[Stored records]
#####

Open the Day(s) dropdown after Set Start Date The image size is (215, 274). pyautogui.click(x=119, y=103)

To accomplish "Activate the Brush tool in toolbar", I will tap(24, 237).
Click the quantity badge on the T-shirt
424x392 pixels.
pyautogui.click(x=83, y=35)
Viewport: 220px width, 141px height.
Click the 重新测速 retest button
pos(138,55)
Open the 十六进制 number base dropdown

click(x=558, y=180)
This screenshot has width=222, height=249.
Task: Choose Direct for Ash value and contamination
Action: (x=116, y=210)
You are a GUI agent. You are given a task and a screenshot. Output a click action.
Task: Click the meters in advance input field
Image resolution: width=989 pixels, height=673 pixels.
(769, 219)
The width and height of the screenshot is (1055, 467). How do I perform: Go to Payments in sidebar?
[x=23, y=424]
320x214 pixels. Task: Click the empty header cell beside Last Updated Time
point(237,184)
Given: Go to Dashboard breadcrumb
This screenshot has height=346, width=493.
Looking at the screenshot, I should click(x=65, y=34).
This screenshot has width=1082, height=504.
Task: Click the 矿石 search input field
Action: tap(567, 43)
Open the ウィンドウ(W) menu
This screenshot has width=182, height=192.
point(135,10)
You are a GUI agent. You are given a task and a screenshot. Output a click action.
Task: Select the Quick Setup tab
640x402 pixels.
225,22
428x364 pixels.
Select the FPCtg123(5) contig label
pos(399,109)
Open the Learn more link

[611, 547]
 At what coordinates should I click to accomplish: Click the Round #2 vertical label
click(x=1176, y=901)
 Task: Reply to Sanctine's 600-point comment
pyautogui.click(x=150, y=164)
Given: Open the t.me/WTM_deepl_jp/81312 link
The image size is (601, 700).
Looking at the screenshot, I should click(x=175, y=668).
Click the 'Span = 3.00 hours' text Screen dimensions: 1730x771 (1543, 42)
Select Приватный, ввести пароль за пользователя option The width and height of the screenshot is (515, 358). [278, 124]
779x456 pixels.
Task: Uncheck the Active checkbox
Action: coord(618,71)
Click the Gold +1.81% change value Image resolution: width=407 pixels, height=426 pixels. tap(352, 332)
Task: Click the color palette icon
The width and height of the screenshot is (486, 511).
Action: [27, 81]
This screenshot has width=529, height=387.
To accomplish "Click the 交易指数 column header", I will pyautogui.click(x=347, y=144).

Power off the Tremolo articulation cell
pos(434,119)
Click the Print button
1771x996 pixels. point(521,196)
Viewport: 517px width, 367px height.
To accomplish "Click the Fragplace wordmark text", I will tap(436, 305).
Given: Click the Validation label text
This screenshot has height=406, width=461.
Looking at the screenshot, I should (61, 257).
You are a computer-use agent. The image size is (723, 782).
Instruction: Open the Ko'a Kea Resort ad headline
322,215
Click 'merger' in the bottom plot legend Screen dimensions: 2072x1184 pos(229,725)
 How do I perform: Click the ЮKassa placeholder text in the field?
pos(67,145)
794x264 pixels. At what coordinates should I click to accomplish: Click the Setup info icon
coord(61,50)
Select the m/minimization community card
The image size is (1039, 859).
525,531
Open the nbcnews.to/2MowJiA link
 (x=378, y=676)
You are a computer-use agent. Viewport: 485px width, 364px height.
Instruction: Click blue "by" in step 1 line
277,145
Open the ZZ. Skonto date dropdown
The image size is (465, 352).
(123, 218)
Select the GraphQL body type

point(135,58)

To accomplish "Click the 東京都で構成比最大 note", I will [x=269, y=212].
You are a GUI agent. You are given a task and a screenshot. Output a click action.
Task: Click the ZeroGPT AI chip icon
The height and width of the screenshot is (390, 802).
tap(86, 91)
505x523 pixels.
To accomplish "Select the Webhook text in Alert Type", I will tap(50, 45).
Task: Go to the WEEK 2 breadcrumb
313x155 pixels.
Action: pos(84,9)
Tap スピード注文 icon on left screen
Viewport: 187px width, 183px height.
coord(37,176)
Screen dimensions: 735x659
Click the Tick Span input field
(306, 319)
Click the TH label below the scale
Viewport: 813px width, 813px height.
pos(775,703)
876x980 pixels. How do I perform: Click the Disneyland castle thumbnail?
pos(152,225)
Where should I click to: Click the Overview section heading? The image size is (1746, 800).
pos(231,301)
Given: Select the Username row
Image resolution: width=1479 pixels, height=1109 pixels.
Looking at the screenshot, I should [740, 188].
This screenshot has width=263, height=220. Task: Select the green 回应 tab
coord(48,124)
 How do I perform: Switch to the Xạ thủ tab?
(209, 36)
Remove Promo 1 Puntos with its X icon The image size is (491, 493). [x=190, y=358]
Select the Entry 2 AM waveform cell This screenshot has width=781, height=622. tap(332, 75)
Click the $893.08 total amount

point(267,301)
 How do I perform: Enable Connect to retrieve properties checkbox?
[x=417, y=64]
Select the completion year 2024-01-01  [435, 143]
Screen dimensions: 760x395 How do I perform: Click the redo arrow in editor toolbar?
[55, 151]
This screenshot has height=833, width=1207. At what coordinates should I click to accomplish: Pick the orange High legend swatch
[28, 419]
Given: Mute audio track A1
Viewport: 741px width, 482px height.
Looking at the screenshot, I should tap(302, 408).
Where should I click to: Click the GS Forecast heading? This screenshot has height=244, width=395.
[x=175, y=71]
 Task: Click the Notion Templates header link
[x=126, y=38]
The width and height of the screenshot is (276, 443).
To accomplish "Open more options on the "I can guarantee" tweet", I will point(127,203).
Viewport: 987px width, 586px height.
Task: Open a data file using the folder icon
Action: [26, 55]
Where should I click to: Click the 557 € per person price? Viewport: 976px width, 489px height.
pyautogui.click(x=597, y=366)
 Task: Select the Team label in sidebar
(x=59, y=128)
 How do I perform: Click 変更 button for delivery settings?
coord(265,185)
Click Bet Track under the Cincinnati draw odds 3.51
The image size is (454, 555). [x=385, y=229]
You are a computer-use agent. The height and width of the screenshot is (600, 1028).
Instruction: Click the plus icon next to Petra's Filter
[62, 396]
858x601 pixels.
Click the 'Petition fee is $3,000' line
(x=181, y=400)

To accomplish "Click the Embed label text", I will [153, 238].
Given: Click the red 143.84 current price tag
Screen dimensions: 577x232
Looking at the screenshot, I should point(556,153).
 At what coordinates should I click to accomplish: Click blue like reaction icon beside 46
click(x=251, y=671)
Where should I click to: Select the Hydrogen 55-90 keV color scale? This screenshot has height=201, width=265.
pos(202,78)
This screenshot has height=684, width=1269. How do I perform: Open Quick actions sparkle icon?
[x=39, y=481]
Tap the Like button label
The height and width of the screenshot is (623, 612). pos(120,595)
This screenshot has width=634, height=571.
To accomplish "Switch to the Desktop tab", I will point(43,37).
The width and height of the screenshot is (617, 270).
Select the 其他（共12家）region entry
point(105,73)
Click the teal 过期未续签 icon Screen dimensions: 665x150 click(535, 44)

#####

# TASK TO CARRY OUT:
Print exactly, and only, the lines running from the one that contains "Select the 其他（共12家）region entry" to the last line of the records above.

# RESPONSE:
Select the 其他（共12家）region entry
point(105,73)
Click the teal 过期未续签 icon Screen dimensions: 665x150 click(535, 44)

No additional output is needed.